- **Task brief**
Please copy out the passage on Italy's North-South divide, everything from "Lastly, Italy’s North-South" down to "of tax revenues.".

- **Text section**
Lastly, Italy’s North-South divide is growing and infrastructures in the South are crumbling. For many decades we’ve heard about the Mezzogiorno — 8 southern regions including the islands of Sardinia and Sicily — being less developed than the rest of the country. The geographic divide is all but new. But it is growing at a fast rate and therefore much worse than just a generation ago, unlike similar geographic divides in other EU countries, especially the East-West divide in Germany. More worryingly its infrastructures are crumbling fast due to lack of tax revenues.

The Calabrian coast, one of Southern Italy’s wonders, is frozen in time. The only sign of economic life is the tourism industry.

- **Record excerpts**
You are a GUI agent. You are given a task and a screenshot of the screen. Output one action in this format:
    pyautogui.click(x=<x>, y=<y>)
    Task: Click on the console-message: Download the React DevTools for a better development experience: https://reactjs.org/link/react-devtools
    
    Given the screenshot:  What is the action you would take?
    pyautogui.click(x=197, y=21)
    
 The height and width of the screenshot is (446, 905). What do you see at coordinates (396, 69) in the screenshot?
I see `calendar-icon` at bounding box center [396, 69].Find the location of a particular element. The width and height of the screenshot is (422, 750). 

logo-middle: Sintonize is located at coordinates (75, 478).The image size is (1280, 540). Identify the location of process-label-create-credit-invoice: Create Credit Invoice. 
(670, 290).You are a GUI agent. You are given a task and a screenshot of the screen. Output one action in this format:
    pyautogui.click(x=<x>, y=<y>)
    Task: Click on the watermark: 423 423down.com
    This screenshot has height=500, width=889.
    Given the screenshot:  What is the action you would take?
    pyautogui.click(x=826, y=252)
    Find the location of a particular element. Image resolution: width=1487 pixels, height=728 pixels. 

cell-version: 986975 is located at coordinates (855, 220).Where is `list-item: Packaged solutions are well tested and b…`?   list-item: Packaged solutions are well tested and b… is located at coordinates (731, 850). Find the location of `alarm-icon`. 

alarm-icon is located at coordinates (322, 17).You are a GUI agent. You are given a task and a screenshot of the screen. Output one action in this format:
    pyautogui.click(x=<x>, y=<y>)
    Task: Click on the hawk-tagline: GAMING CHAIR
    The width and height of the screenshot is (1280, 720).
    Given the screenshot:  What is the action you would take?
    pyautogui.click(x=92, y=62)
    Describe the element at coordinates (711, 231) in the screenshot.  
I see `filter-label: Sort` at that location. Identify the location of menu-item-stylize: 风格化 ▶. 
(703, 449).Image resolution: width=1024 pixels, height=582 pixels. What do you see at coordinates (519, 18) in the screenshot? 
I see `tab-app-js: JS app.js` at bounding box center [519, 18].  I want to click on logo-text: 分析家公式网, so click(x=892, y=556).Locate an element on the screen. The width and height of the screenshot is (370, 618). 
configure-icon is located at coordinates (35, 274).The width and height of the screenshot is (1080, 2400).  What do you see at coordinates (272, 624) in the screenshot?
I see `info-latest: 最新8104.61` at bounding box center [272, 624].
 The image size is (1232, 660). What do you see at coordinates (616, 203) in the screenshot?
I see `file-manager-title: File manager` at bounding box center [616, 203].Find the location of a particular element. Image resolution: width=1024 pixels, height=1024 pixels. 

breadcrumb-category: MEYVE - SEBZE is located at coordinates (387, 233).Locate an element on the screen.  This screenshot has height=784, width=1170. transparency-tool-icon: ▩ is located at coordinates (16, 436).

- **Task result**
Lastly, Italy’s North-South divide is growing and infrastructures in the South are crumbling. For many decades we’ve heard about the Mezzogiorno — 8 southern regions including the islands of Sardinia and Sicily — being less developed than the rest of the country. The geographic divide is all but new. But it is growing at a fast rate and therefore much worse than just a generation ago, unlike similar geographic divides in other EU countries, especially the East-West divide in Germany. More worryingly its infrastructures are crumbling fast due to lack of tax revenues.